First, the cons of this technique are readily apparent. Frequently while reading Mrs. Dalloway or any other novel written in this style, the reader can expect headaches during long reading sessions, and it is possible that there will be moments of altered perception after setting the book aside. Winding through a character’s thoughts—while wonderful for the writer to gain a deeper understanding of their creation as an exercise—can become tedious for the reader who can often feel as though they are missing large pieces of the story. In fact, it is possible to come away from the work feeling as though one knows less about the characters than in the beginning of the novel. Another detriment to the technique is the uncertainty of actual events versus imagined ones. In cinema, this is often used purposely to show some horrific event, only to have the character awaken and it turns out to have been a dream. With Woolf’s novel, there are many instances where something terrible seems to be happening, but then it becomes clear that this was actually only in the character’s imagination. This most often happens with the character Septimus, who appears to suffer from Post-Traumatic Stress Disorder. Of course, sometimes the events are not cleared up at all, and it remains uncertain what has actually occurred. This issue, particularly concerning Septimus, brings up another topic of condemnation for the technique: it makes the characters unreliable narrators. As their thoughts meander and events that they imagine do not turn out to be fact consistently, the reader begins to distrust them, which in turn leads to distrust of the author.

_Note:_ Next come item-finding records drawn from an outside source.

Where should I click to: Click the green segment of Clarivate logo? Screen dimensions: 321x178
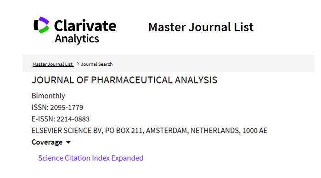pos(44,29)
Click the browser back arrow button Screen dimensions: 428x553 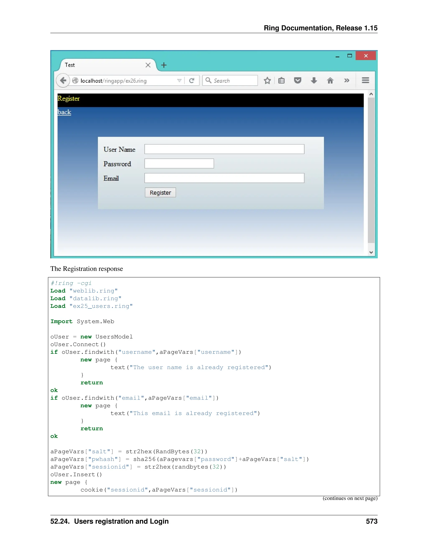pyautogui.click(x=63, y=81)
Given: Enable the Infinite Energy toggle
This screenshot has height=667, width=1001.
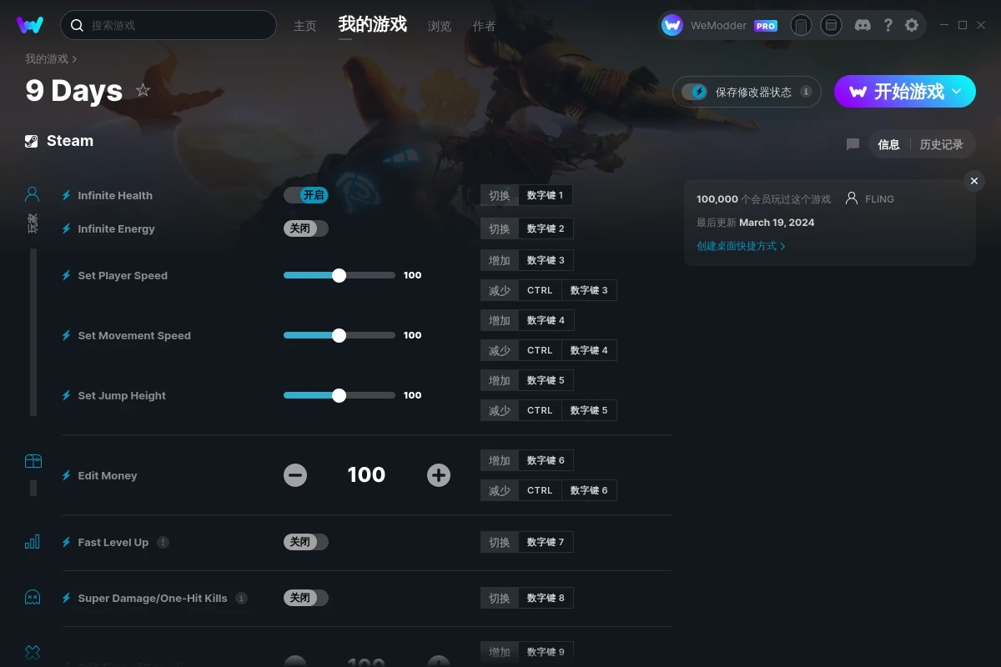Looking at the screenshot, I should coord(306,228).
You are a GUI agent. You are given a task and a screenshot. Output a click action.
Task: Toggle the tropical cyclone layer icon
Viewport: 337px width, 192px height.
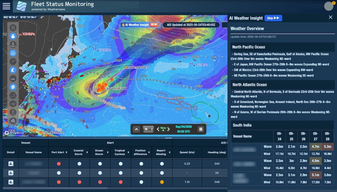[x=13, y=87]
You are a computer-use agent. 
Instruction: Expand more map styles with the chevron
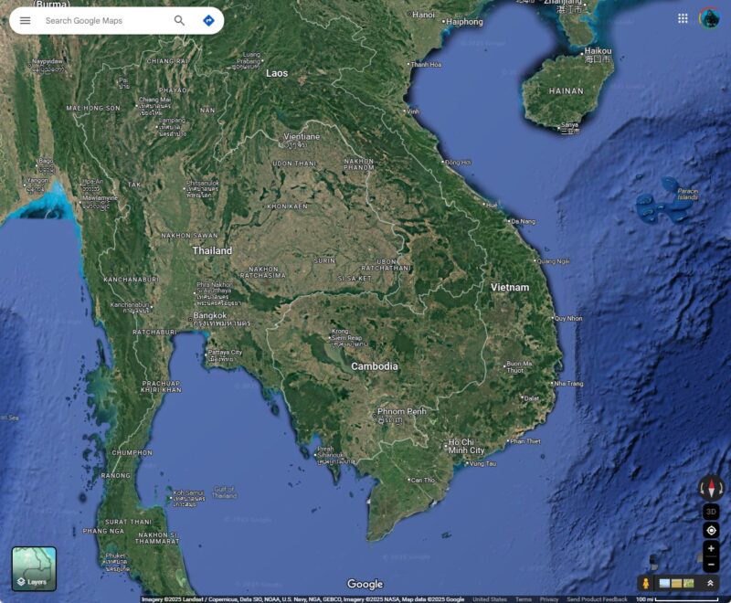click(x=711, y=583)
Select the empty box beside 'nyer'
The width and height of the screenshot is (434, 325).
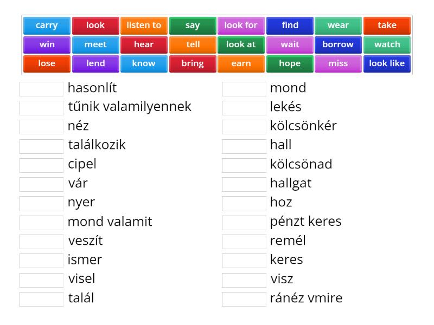[41, 203]
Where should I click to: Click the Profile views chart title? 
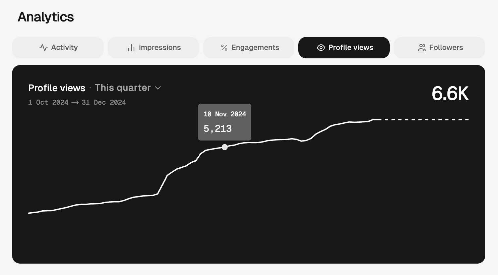tap(57, 88)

Although the previous paragraph details many unfortunate side effects of the stream of consciousness technique, there are many other things to recommend it as a style of writing for longer fiction. For instance, one of the main reasons people read fiction at all is to get inside another person’s head. This technique, more than any other, lends itself to that purpose because that is all it is: a look at the flow of a person’s (or multiple persons’) thoughts. Despite the confusion and the uncertainty of events, the reader comes away feeling as though they know the character intimately; whether the reader could actually tell you anything concrete about the character or not. Also, the stream of consciousness technique has the uncanny ability to turn a story lacking in plot into an interesting read anyway. Most American stories today are completely plot driven, and that is what most modern readers expect. However, it is possible to become deeply immersed in a story such as Mrs. Dalloway, in which arguably nothing happens, even for modern readers. The alien quality of the writing style distracts from the boring storyline.
The whole point of the stream of consciousness technique, as it appears to this reader, is to gain deeper insight into the psychological processes of other people, even though fictitious. A balance must be struck. When handled properly, as with Mrs. Dalloway, the technique becomes an intriguing walk through a day in the life colored by all the thoughts accompanying that day. However, if mishandled, the technique can make the characters more opaque rather than better understood and any story at all hopelessly confusing. Of course, this relies largely on the skill of the writer at using the technique rather than the stream of consciousness method itself. Yet, that would seem to be a debate of semantics and is not the point of this paper. This reader merely maintains that it is impossible to either fully discredit or fully embrace the technique used in Mrs. Dalloway and many other stories by Virginia Woolf.